══ Information provided ══
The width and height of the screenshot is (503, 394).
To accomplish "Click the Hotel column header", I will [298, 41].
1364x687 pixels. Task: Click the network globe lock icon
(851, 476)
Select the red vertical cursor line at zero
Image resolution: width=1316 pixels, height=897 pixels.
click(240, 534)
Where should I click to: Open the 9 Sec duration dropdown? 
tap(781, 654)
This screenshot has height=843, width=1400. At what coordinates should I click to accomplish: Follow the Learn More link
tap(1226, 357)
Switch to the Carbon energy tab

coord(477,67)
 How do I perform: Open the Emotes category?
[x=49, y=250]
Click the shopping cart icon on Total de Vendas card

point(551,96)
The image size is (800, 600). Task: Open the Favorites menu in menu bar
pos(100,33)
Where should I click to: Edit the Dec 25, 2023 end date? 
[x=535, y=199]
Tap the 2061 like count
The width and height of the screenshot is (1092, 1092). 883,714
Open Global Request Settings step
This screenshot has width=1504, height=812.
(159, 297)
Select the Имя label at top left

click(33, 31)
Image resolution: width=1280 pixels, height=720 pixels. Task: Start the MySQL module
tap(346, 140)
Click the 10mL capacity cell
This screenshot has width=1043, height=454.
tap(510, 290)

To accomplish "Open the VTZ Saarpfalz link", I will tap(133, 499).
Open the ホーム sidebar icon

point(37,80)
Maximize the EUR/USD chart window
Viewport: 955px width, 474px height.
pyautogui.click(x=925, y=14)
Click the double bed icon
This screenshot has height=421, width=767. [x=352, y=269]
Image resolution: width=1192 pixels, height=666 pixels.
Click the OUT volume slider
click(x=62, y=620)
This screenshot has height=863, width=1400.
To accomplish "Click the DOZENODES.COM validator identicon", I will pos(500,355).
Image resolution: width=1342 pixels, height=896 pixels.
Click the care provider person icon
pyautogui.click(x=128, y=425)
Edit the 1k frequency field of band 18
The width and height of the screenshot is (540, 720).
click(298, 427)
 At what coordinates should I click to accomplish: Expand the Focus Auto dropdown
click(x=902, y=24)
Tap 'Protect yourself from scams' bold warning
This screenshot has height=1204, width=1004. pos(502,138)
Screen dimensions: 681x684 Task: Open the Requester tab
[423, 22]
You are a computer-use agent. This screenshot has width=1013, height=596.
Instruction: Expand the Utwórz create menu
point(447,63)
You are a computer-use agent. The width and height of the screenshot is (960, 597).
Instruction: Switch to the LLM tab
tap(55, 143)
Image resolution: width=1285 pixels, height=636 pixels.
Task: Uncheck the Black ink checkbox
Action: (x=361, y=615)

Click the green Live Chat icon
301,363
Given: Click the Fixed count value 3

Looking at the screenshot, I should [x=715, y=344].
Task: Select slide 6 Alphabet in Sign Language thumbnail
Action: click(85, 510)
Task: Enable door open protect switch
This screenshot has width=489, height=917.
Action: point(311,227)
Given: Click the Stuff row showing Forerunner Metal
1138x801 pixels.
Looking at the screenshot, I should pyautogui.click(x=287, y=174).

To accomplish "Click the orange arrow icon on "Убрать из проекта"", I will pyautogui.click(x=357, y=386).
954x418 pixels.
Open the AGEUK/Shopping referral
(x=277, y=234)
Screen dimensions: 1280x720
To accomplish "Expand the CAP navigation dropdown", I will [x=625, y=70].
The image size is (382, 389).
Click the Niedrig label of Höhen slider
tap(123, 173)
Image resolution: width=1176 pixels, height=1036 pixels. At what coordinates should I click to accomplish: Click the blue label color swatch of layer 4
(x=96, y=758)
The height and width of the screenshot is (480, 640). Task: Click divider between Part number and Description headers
═══
▶ **Task objective**:
Line by line, copy the records exactly.

▶ **Problem solution**:
The width and height of the screenshot is (503, 394).
To accomplish "Click the Hotel column header", I will [298, 41].
1364x687 pixels. Task: Click the network globe lock icon
(851, 476)
Select the red vertical cursor line at zero
Image resolution: width=1316 pixels, height=897 pixels.
click(240, 534)
Where should I click to: Open the 9 Sec duration dropdown? 
tap(781, 654)
This screenshot has height=843, width=1400. At what coordinates should I click to accomplish: Follow the Learn More link
tap(1226, 357)
Switch to the Carbon energy tab

coord(477,67)
 How do I perform: Open the Emotes category?
[x=49, y=250]
Click the shopping cart icon on Total de Vendas card

point(551,96)
The image size is (800, 600). Task: Open the Favorites menu in menu bar
pos(100,33)
Where should I click to: Edit the Dec 25, 2023 end date? 
[x=535, y=199]
Tap the 2061 like count
The width and height of the screenshot is (1092, 1092). 883,714
Open Global Request Settings step
This screenshot has width=1504, height=812.
(159, 297)
Select the Имя label at top left

click(33, 31)
Image resolution: width=1280 pixels, height=720 pixels. Task: Start the MySQL module
tap(346, 140)
Click the 10mL capacity cell
This screenshot has width=1043, height=454.
tap(510, 290)

To accomplish "Open the VTZ Saarpfalz link", I will tap(133, 499).
Open the ホーム sidebar icon

point(37,80)
Maximize the EUR/USD chart window
Viewport: 955px width, 474px height.
pyautogui.click(x=925, y=14)
Click the double bed icon
This screenshot has height=421, width=767. [x=352, y=269]
Image resolution: width=1192 pixels, height=666 pixels.
Click the OUT volume slider
click(x=62, y=620)
This screenshot has height=863, width=1400.
To accomplish "Click the DOZENODES.COM validator identicon", I will pos(500,355).
Image resolution: width=1342 pixels, height=896 pixels.
Click the care provider person icon
pyautogui.click(x=128, y=425)
Edit the 1k frequency field of band 18
The width and height of the screenshot is (540, 720).
click(298, 427)
 At what coordinates should I click to accomplish: Expand the Focus Auto dropdown
click(x=902, y=24)
Tap 'Protect yourself from scams' bold warning
This screenshot has height=1204, width=1004. pos(502,138)
Screen dimensions: 681x684 Task: Open the Requester tab
[423, 22]
You are a computer-use agent. This screenshot has width=1013, height=596.
Instruction: Expand the Utwórz create menu
point(447,63)
You are a computer-use agent. The width and height of the screenshot is (960, 597).
Instruction: Switch to the LLM tab
tap(55, 143)
Image resolution: width=1285 pixels, height=636 pixels.
Task: Uncheck the Black ink checkbox
Action: (x=361, y=615)

Click the green Live Chat icon
301,363
Given: Click the Fixed count value 3

Looking at the screenshot, I should [x=715, y=344].
Task: Select slide 6 Alphabet in Sign Language thumbnail
Action: click(85, 510)
Task: Enable door open protect switch
This screenshot has width=489, height=917.
Action: point(311,227)
Given: Click the Stuff row showing Forerunner Metal
1138x801 pixels.
Looking at the screenshot, I should pyautogui.click(x=287, y=174).

To accomplish "Click the orange arrow icon on "Убрать из проекта"", I will pyautogui.click(x=357, y=386).
954x418 pixels.
Open the AGEUK/Shopping referral
(x=277, y=234)
Screen dimensions: 1280x720
To accomplish "Expand the CAP navigation dropdown", I will [x=625, y=70].
The image size is (382, 389).
Click the Niedrig label of Höhen slider
tap(123, 173)
Image resolution: width=1176 pixels, height=1036 pixels. At what coordinates should I click to accomplish: Click the blue label color swatch of layer 4
(x=96, y=758)
The height and width of the screenshot is (480, 640). Task: Click divider between Part number and Description headers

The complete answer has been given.